I have had a lovely day. Bike riding, brunching with KLW and Sara, and roofing with Jen! I saw this sign: “if you don’t like where you are, change it. You are not a tree.” I love unexpected life lessons from the sidewalk. I biked home and took a lovely soak. I was feeling very zen. Life *IS* good.
Then I was texted a story that horrified me. Someone I love dearly is being bullied by some miserable sh#t. She is struggling to overcome the darkest time of her life. And this guy decided to be a d#ck. What is wrong with people? Why could anyone think it’s alright to be a bully and pick on vulnerable people? I just have never understood how or why people are unkind… intentionally unkind.
There is that old chestnut ‘misery loves company.‘ Not me! When I’m miserable, I like to contain my negative energy in isolation. I don’t want to infect people with toxicity. I don’t like to be a gloom carrier.
I’m blessed with an upbeat nature. So, I lucked out on the happiness genetics. Still, I do get sad. I’m not a robot. I’m human. I’m an emotional person. My melancholy is not typical but I do get in a funk. When I am in the state of despair, it usually is a less than a 24-hour thing. My bounce back time is quick.
And I do get angry when people are seemingly taking pleasure in being mean. I’m not a yeller. And I am a pacifist in theory. Still, I have an active imagination. I don’t even know this bully but I can visualize exactly what I’d like to do.
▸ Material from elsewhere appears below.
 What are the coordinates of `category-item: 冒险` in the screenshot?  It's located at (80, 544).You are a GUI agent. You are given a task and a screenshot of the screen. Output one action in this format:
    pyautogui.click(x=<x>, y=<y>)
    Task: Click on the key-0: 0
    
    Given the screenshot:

I knocked twice on his trailer. There was no answer. I tried the doorknob. It wasn’t locked. So, I pushed open the door. Despite the bright sunlight outside, the narrow room was dim and dingy. It had a brown plaid sofa with wooden arms. There was a floor lamp missing its shade. A piece of cracked plexiglass balanced on two milk crates creating a makeshift coffee table. Cases of empty cans of PBR littered the room. Three cans still in their plastic six ring dangled off the couch.
At first, the guy didn’t notice me. He was too busy. He was smoking, drinking and scrolling. His laptop was perched precariously on one knee and his overfilled ashtray on the other knee. A cigarette was clenched between his teeth. He went to grab the next beer. I got there first.
I held the string of PBRs in one hand at my side. In the other, I held an IPad up to his face and said calmly but firmly, “Why did you write this?”
“What? Who? What the f—”
“It’s not a difficult question. Why did you send this cowardly message on Facebook?”
“I don’t have to tell you anything.”
“You are a pathetic bully. You hate your life and you blame others instead of taking responsibility for your miserable existence.”
“You don’t know me.”
“Sure, I do. Bullies aren’t special. Their extra ordinariness drives them to make people feel small so they can be powerful. You may be a wretched cuss but I feel sorry for you. Tomorrow, the next day, the next year, your entire future looks to be no different than today. And it won’t change unless you change.”
He sat silently stunned. The ashtray had spilled onto the couch. His cigarette threatened to ash on his computer.
I rigorously shook the PBR cans and tossed them towards the couch. I walked the two steps to the doorway. Without looking back, I uttered my last words, “You are not a f#cking tree.”
Right?! How satisfying would that scenario be played out? Oh well. Positive energy to all the sad people in the world. It gets better if you get better.